All done!!!!!!!!  Easy!

My sister in law Katie had a baby yesterday, so I took advantage of the fact that we were already at the hospital and went to visit.  Her baby is ADORABLE!!!!  I love holding new born babies.  Her skin was so soft, and she made the cutest noises and pulled the cutest faces while she was sleeping.  A perfect end to the day.

5:30 p.m.

We make it home, after my mom dropped me off at Dan's work so he could drive me home. I am greeted with hugs and kisses.  I insist that I am radioactive so the kids have to stay away and let me rest tonight. 

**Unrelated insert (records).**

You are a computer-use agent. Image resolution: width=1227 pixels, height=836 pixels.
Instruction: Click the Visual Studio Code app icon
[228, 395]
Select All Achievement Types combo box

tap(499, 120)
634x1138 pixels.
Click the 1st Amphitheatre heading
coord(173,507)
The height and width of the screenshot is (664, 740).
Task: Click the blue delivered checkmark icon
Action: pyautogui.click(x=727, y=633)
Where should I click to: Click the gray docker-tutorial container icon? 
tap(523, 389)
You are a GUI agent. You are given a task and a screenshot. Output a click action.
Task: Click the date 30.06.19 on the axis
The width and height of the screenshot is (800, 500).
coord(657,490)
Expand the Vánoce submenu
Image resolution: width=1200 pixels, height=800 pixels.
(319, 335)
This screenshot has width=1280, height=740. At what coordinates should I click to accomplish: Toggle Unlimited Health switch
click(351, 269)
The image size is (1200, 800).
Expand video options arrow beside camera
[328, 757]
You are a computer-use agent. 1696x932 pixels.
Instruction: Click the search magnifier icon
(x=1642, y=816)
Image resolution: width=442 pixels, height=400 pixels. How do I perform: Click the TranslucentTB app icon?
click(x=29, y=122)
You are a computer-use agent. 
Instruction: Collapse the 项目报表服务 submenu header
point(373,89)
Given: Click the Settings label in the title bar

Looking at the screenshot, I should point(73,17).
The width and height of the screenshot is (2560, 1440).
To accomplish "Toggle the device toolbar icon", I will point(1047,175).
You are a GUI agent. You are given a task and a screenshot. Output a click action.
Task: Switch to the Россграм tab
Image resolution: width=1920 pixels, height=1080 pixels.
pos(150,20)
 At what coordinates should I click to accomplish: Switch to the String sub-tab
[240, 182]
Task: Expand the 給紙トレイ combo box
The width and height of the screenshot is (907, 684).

Now I just have to wait to the doctor and get results.  The waiting is almost as hard as drinking Barium Sulfate.


 

So, GREAT NEWS!  We got the results from my Pet-Ct scan, and things are looking good!  The cancer has shrunk remarkably and is no longer metabollically active.  There is still some way to go in getting the cancer shrunk all the way down, but my response to the chemo has been very good!  The Doc says as long as things keep progressing at the same rate, I will only have 1-2 more months of chemo.  I still have a long way to go before I am done with all of my treatment (I still have to have a mastectomy, and 5-6 weeks of daily radiation) but the progress is great.    

After I finish Chemo (Taxol & Herceptin) I will still have to be on Herceptin the rest of my life (or until the cancer starts growing again).   I have read a lot about this relatively new treatment, and based on what I have read it keeps the cancer from growing an average of 7-21 months, and has limited side effects.  I.e. it doesn't cause hair loss or nausea.  If you are intrested you can read more about herceptin on the following website: www.herceptin.com

All in all, I am doing pretty good.  I have good days and bad, but I am grateful for the good times, and grateful that there is treatment out there that can keep me alive.   It has been a "cool" summer without hair, glad I don't have to spend time messing with hair when I feel lousy.  My eyelashes and eyebrows are almost gone, but thank heavens for eyebrow pencils and magnascopic mascara! 

Thanks everyone for all of your prayers and well wishes!  It makes all the difference!!!!